* Start Provided records *
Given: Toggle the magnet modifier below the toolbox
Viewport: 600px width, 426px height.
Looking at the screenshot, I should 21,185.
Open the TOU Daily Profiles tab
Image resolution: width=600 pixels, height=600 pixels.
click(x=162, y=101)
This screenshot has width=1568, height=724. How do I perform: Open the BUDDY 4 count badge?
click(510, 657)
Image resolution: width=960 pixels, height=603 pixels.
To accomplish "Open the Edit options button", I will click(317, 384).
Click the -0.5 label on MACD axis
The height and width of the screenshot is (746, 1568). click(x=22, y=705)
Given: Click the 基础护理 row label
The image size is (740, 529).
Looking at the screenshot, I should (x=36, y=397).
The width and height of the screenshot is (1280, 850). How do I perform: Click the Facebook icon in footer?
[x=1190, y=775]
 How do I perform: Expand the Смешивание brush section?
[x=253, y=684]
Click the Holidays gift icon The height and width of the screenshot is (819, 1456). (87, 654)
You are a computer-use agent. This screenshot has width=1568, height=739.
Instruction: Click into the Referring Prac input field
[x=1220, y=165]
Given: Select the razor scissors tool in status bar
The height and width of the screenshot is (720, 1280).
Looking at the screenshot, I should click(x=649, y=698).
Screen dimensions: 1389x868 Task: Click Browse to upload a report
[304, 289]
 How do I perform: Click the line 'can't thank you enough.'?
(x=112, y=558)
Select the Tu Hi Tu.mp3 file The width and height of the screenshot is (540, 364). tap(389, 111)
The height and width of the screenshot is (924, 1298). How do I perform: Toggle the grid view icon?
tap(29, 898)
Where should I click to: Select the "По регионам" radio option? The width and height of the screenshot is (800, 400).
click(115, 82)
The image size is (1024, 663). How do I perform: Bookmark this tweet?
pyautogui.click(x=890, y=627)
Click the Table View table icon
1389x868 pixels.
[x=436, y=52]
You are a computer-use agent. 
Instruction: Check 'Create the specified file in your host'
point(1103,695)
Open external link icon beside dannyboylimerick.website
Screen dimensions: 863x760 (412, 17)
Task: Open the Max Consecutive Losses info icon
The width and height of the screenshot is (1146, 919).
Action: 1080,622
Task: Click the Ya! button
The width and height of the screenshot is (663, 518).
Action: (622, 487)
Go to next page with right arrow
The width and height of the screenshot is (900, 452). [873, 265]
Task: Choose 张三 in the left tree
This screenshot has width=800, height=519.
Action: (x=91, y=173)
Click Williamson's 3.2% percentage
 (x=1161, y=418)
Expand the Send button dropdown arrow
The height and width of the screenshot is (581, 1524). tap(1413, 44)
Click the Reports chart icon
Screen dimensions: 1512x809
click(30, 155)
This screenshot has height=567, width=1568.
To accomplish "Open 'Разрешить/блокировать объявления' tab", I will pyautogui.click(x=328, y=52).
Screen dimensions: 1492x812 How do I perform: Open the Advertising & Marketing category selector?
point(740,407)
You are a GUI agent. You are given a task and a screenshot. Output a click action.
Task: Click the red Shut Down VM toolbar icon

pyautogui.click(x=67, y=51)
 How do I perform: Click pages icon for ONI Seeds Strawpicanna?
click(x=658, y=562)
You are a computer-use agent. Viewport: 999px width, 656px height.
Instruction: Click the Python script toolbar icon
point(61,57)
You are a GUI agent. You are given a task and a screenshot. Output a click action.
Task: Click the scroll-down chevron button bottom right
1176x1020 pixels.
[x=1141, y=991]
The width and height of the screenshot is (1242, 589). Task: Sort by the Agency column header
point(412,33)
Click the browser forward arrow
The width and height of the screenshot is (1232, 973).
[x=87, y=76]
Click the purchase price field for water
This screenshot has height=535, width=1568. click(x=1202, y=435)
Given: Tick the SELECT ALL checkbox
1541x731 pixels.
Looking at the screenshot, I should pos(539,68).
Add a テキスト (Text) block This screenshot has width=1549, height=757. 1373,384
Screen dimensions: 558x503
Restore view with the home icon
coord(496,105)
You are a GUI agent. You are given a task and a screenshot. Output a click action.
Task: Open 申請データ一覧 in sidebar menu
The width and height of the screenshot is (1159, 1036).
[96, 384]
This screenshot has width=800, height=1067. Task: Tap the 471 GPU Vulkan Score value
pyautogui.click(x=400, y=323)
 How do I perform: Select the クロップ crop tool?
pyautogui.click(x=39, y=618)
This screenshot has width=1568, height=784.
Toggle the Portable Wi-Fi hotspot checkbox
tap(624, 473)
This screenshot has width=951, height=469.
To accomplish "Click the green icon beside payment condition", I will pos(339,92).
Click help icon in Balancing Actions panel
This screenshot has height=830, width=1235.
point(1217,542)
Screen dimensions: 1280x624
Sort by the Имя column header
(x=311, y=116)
* End Provided records *
■ **Exercise prompt**
Echo everything from the line containing "Image resolution: width=960" down to the line containing "click(115, 82)", exactly as they appear.

■ **The reply**
Image resolution: width=960 pixels, height=603 pixels.
To accomplish "Open the Edit options button", I will click(317, 384).
Click the -0.5 label on MACD axis
The height and width of the screenshot is (746, 1568). click(x=22, y=705)
Given: Click the 基础护理 row label
The image size is (740, 529).
Looking at the screenshot, I should (x=36, y=397).
The width and height of the screenshot is (1280, 850). How do I perform: Click the Facebook icon in footer?
[x=1190, y=775]
 How do I perform: Expand the Смешивание brush section?
[x=253, y=684]
Click the Holidays gift icon The height and width of the screenshot is (819, 1456). (87, 654)
You are a computer-use agent. This screenshot has width=1568, height=739.
Instruction: Click into the Referring Prac input field
[x=1220, y=165]
Given: Select the razor scissors tool in status bar
The height and width of the screenshot is (720, 1280).
Looking at the screenshot, I should click(x=649, y=698).
Screen dimensions: 1389x868 Task: Click Browse to upload a report
[304, 289]
 How do I perform: Click the line 'can't thank you enough.'?
(x=112, y=558)
Select the Tu Hi Tu.mp3 file The width and height of the screenshot is (540, 364). tap(389, 111)
The height and width of the screenshot is (924, 1298). How do I perform: Toggle the grid view icon?
tap(29, 898)
Where should I click to: Select the "По регионам" radio option? The width and height of the screenshot is (800, 400).
click(115, 82)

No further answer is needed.